Die GlassWorm-Kampagne zeigt ein neues Evolutionsstadium einer Bedrohung, die Sicherheitsexperten bereits seit Oktober 2025 beobachten. Die Malware wurde ursprünglich entdeckt, als sie sich über Open VSX, einem Open-Source-Alternative zu Microsofts Visual Studio Marketplace, verbreitete. Der Name GlassWorm stammt von einer raffinierten Technik: Die Angreifer nutzen druckbare Unicode-Zeichen, die in Code-Editoren unsichtbar bleiben — die Malware ist somit mit bloßem Auge nicht erkennbar.

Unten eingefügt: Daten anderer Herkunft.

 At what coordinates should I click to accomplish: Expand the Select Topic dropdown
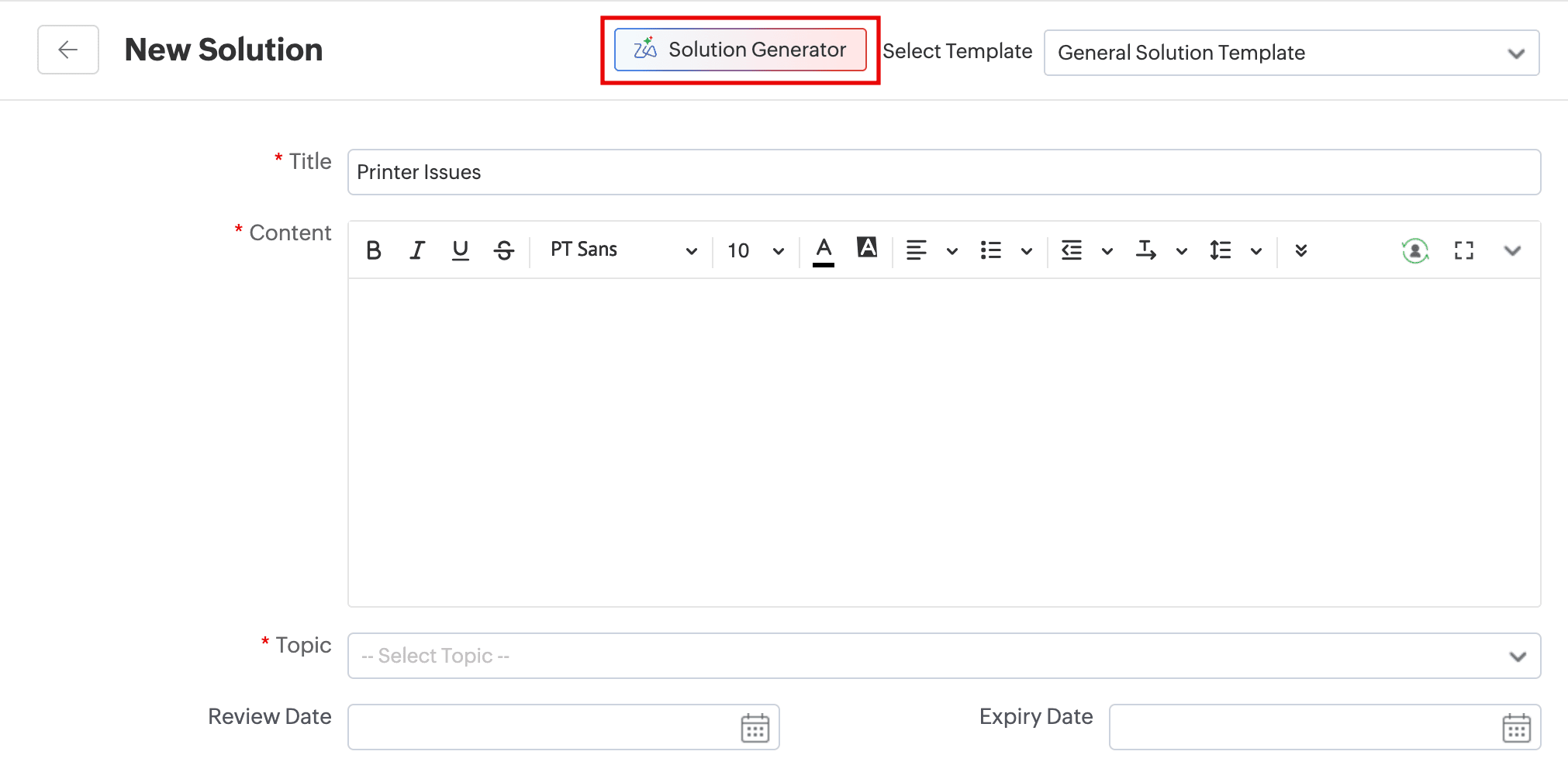point(944,656)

Raffinierte Infiltrationsmethode
Die neueste Welle demonstriert eine Eskalation der Angriffsstrategie. Bisher nutzten die Angreifer Sleeper-Extensions, die dormant blieben oder externe Payloads nachladeten. Nun können die Extensions Malware automatisch abrufen und ausführen — ein erheblicher technischer Fortschritt bei der Umgehung von Sicherheitstools. Der Quellcode allein offenbart nicht mehr das tatsächliche Verhalten: Kritische Logik wird ausgelagert und auf mehrere Delivery-Mechanismen verteilt. Diese Verschleierung macht Erkennung deutlich schwieriger.
Mindestens sechs der 73 identifizierten Erweiterungen wurden bereits mit Malware aktiviert, die restlichen sind Sleeper oder verdächtig. Die Angreifer nutzen dabei ein ausgefeiltes Social-Engineering-Muster: Sie klonen legitime Listings so genau, dass Unterschiede kaum auffallen. Ein Beispiel ist ein gefälschtes türkisches Sprachpaket, das dem Original zum Verwechseln ähnlich sieht.

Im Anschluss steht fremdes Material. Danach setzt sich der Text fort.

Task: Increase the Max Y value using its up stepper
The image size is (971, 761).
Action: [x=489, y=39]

Ziel: Credential-Diebstahl im großen Stil
Das primäre Ziel der GlassWorm-Kampagne ist Credential- und Secret-Diebstahl von Entwicklern. Sind diese infiziert, können Angreifer in ihrem Namen vergiftete Code-Versionen veröffentlichen — und so die Infektion in die gesamte Software-Lieferkette tragen. Unternehmen, die diese manipulierten Pakete nutzen, werden Opfer eines Dominoeffekts.

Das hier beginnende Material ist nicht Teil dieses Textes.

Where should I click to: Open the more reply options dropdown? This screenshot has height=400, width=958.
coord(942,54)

Idan Dardikman, CTO von Koi Security, betont gegenüber Dark Reading, dass die neue GlassWorm-Welle keine technische Innovation darstellt, sondern zeigt, dass eine Bedrohungsgruppe mit reiferen Fähigkeiten “dasselbe Playbook im großen Maßstab ausführt”. Dies unterstreicht die Persistenz und Skalierbarkeit der Kampagne.
Empfehlungen für deutsche Entwickler und Unternehmen
Socket und Sicherheitsexperten raten dringend zu Vorsicht. Entwickler sollten vor dem Download von Code für Produktionsumgebungen Download-Zahlen prüfen und Quellen verifizieren. Das Bundesamt für Sicherheit in der Informationstechnik (BSI) sollte diese Bedrohung als relevant für deutsche kritische Infrastrukturen einstufen. Socket hat zudem eine Liste von Indicators of Compromise (IoCs) veröffentlicht, um betroffene Extensions und Payloads zu identifizieren.